(Saved entries)
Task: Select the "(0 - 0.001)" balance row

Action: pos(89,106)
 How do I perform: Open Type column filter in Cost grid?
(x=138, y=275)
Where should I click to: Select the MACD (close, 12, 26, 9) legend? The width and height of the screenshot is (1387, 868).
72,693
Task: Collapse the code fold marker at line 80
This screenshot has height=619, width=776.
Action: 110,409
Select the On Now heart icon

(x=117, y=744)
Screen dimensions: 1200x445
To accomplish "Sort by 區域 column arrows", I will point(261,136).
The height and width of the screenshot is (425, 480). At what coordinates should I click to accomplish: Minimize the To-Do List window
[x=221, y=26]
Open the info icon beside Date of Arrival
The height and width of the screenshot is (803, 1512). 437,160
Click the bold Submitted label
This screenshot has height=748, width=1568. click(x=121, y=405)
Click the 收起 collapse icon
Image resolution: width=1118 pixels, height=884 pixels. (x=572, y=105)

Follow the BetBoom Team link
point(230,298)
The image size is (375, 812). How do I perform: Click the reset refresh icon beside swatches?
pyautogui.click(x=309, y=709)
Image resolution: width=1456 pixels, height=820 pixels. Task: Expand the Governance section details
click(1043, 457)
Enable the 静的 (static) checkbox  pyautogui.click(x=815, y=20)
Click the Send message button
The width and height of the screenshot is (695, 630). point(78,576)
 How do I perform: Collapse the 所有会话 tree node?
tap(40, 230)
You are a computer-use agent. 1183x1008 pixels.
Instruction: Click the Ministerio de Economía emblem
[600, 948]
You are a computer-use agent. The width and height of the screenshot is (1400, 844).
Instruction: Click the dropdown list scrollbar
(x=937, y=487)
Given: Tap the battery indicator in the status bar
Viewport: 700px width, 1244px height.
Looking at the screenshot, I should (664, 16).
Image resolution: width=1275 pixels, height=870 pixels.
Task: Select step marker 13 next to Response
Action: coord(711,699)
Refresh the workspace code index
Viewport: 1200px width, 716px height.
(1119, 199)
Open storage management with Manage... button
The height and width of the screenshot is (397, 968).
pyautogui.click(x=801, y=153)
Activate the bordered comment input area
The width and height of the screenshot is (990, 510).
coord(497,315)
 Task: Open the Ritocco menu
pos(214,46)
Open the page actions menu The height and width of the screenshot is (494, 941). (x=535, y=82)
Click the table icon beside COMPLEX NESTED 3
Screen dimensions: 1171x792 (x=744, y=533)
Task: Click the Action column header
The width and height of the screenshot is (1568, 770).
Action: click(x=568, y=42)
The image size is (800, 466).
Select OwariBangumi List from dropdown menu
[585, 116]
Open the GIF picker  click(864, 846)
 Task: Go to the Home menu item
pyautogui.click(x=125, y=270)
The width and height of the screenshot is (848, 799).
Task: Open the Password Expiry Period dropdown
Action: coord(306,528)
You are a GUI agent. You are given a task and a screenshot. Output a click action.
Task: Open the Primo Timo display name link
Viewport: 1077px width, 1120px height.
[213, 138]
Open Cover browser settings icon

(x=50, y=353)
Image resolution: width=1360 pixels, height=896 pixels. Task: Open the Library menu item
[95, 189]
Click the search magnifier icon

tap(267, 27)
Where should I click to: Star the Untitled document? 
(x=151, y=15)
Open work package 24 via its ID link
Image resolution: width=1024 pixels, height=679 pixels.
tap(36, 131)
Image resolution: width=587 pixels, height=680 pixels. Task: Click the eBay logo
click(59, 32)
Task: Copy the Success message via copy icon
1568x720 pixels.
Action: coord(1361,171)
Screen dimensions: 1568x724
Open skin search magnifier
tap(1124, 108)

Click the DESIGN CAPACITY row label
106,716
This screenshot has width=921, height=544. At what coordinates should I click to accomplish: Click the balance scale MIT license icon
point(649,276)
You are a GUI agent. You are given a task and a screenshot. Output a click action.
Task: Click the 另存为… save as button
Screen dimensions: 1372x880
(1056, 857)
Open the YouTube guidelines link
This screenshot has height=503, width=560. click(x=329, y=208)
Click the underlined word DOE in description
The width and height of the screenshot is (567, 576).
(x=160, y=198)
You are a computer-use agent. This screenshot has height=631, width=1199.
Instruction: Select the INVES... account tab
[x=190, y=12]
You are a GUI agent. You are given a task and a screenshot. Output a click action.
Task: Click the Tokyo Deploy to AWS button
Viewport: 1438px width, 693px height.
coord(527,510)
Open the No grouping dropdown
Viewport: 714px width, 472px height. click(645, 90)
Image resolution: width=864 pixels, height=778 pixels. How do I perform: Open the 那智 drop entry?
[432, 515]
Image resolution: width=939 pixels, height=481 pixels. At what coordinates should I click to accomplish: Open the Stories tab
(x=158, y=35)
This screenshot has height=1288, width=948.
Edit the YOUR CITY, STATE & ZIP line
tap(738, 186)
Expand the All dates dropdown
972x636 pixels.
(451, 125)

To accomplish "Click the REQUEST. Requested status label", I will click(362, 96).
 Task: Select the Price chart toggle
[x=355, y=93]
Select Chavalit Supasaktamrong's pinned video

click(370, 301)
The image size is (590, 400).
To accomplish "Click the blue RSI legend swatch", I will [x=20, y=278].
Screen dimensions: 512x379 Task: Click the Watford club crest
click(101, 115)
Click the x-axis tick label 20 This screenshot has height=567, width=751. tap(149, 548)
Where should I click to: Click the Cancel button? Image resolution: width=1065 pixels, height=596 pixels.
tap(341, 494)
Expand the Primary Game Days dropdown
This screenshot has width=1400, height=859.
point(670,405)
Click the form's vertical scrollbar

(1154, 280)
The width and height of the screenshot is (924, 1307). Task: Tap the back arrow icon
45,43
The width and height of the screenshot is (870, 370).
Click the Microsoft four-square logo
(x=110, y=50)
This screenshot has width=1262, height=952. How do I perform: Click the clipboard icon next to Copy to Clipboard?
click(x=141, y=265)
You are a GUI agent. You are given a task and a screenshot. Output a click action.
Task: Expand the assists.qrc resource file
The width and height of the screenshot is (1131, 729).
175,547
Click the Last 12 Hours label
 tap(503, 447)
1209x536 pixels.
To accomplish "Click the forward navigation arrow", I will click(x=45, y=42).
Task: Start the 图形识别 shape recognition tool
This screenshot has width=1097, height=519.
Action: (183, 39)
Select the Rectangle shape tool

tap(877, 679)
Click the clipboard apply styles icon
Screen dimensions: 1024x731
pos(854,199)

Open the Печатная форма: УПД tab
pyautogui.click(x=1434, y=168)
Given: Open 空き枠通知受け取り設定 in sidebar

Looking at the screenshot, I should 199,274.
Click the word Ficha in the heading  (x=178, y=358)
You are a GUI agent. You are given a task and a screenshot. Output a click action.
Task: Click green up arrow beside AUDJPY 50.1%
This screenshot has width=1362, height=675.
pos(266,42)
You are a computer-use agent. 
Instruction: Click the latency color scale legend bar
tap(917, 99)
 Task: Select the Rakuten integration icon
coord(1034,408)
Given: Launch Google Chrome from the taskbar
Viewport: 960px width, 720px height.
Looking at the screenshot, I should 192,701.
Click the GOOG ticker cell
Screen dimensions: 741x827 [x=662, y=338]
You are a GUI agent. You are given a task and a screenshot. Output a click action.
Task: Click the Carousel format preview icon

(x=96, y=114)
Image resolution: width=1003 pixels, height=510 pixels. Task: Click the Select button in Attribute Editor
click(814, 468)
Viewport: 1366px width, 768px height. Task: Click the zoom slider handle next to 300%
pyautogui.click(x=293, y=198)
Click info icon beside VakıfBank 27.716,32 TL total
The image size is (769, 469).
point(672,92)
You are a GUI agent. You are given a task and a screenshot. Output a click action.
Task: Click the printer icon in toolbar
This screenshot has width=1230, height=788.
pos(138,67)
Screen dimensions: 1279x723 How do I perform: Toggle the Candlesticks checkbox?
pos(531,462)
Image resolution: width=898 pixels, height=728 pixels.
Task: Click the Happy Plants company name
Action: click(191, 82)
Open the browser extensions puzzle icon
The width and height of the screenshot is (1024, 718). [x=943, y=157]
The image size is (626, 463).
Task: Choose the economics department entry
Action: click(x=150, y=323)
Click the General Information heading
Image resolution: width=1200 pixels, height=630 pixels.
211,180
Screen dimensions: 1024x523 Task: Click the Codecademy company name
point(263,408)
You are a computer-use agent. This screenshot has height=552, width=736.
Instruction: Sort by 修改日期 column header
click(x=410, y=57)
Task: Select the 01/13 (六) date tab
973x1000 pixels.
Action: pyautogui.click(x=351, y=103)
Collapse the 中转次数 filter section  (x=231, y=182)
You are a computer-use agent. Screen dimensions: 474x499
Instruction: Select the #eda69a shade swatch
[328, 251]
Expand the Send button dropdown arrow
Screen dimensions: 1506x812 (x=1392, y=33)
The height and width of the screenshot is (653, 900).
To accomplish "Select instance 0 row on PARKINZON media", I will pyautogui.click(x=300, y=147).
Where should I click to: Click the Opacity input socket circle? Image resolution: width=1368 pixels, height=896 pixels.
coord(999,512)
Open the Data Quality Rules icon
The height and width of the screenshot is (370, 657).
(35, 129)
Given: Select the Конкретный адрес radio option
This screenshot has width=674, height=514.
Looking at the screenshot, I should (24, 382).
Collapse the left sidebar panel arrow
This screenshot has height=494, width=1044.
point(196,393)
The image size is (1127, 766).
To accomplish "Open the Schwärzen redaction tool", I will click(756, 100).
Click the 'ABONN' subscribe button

• [Try it]: The range runs from the line above containing "1209x536 pixels." to the line containing "Click info icon", inclusive. Restate those lines word for word and no others.

• [Exercise solution]:
1209x536 pixels.
To accomplish "Click the forward navigation arrow", I will click(x=45, y=42).
Task: Start the 图形识别 shape recognition tool
This screenshot has width=1097, height=519.
Action: (183, 39)
Select the Rectangle shape tool

tap(877, 679)
Click the clipboard apply styles icon
Screen dimensions: 1024x731
pos(854,199)

Open the Печатная форма: УПД tab
pyautogui.click(x=1434, y=168)
Given: Open 空き枠通知受け取り設定 in sidebar

Looking at the screenshot, I should 199,274.
Click the word Ficha in the heading  (x=178, y=358)
You are a GUI agent. You are given a task and a screenshot. Output a click action.
Task: Click green up arrow beside AUDJPY 50.1%
This screenshot has width=1362, height=675.
pos(266,42)
You are a computer-use agent. 
Instruction: Click the latency color scale legend bar
tap(917, 99)
 Task: Select the Rakuten integration icon
coord(1034,408)
Given: Launch Google Chrome from the taskbar
Viewport: 960px width, 720px height.
Looking at the screenshot, I should 192,701.
Click the GOOG ticker cell
Screen dimensions: 741x827 [x=662, y=338]
You are a GUI agent. You are given a task and a screenshot. Output a click action.
Task: Click the Carousel format preview icon

(x=96, y=114)
Image resolution: width=1003 pixels, height=510 pixels. Task: Click the Select button in Attribute Editor
click(814, 468)
Viewport: 1366px width, 768px height. Task: Click the zoom slider handle next to 300%
pyautogui.click(x=293, y=198)
Click info icon beside VakıfBank 27.716,32 TL total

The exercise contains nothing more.